Opcja wykupienia reprezentanta Brazylii już wygasła. "Nie skorzystaliśmy z niej" - przyznał Rummenigge.

W sierpniu ubiegłego roku Coutinho został wypożyczony na sezon za 8,5 mln euro. Bawarczycy mieli możliwość wykupienia zawodnika z Barcelony za 120 milionów.

Reklama

Niespełna 28-letni Coutinho był witany w Monachium z wielkimi nadziejami. Przed przerwą w rozgrywkach Bundesligi spowodowaną koronawirusem zagrał w 22 z 25 meczów, z czego 15 razy w podstawowym składzie. Wprawdzie jego dorobek ośmiu goli i sześciu asyst nie jest złym wynikiem, ale wpływ brazylijskiego pomocnika na grę Bayernu był mniejszy niż oczekiwano.

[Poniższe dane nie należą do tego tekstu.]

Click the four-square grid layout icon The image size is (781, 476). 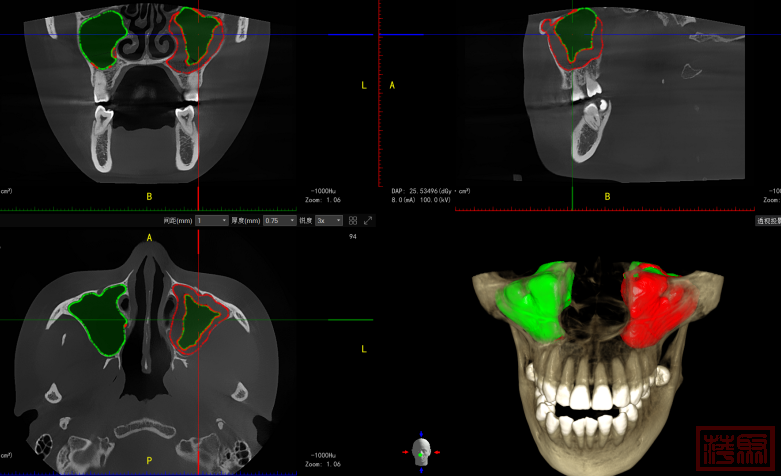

W kwietniu, wykorzystując przerwę w rozgrywkach, Coutinho przeszedł operację stawu skokowego i obecnie jest niezdolny do gry.

Bayern przewiduje, że w związku z koronawirusem ceny na rynku transferowym drastycznie spadną, ponieważ większość europejskich klubów ucierpiała finansowo z powodu wstrzymania piłkarskiej rywalizacji.

Jak przyznał Rummenigge, płacenie za piłkarza 120 milionów euro "nie jest już opcją".

Barcelona kupiła Coutinho w styczniu 2018 roku z Liverpoolu właśnie za kwotę ok. 120 milionów euro, która mogła wzrosnąć o kolejne 45 milionów. Stał się wówczas trzecim najdroższym piłkarzem w historii futbolu. Liczono, że Brazylijczyk wypełni lukę po swoim rodaku Neymarze (rok wcześniej trafił za 222 mln euro do Paris Saint-Germain), ale ostatecznie nie spisał się na miarę oczekiwań.

W reprezentacji Brazylii Coutinho rozegrał dotychczas 61 meczów i zdobył 17 bramek.

Bayern, dla którego 26 goli w obecnym sezonie ligowym strzelił Robert Lewandowski, jest liderem niemieckiej ekstraklasy. W pierwszej po przerwie kolejce mistrz Niemiec pokonał w ubiegły weekend na wyjeździe Union Berlin 2:0, a w sobotę podejmie Eintracht Frankfurt.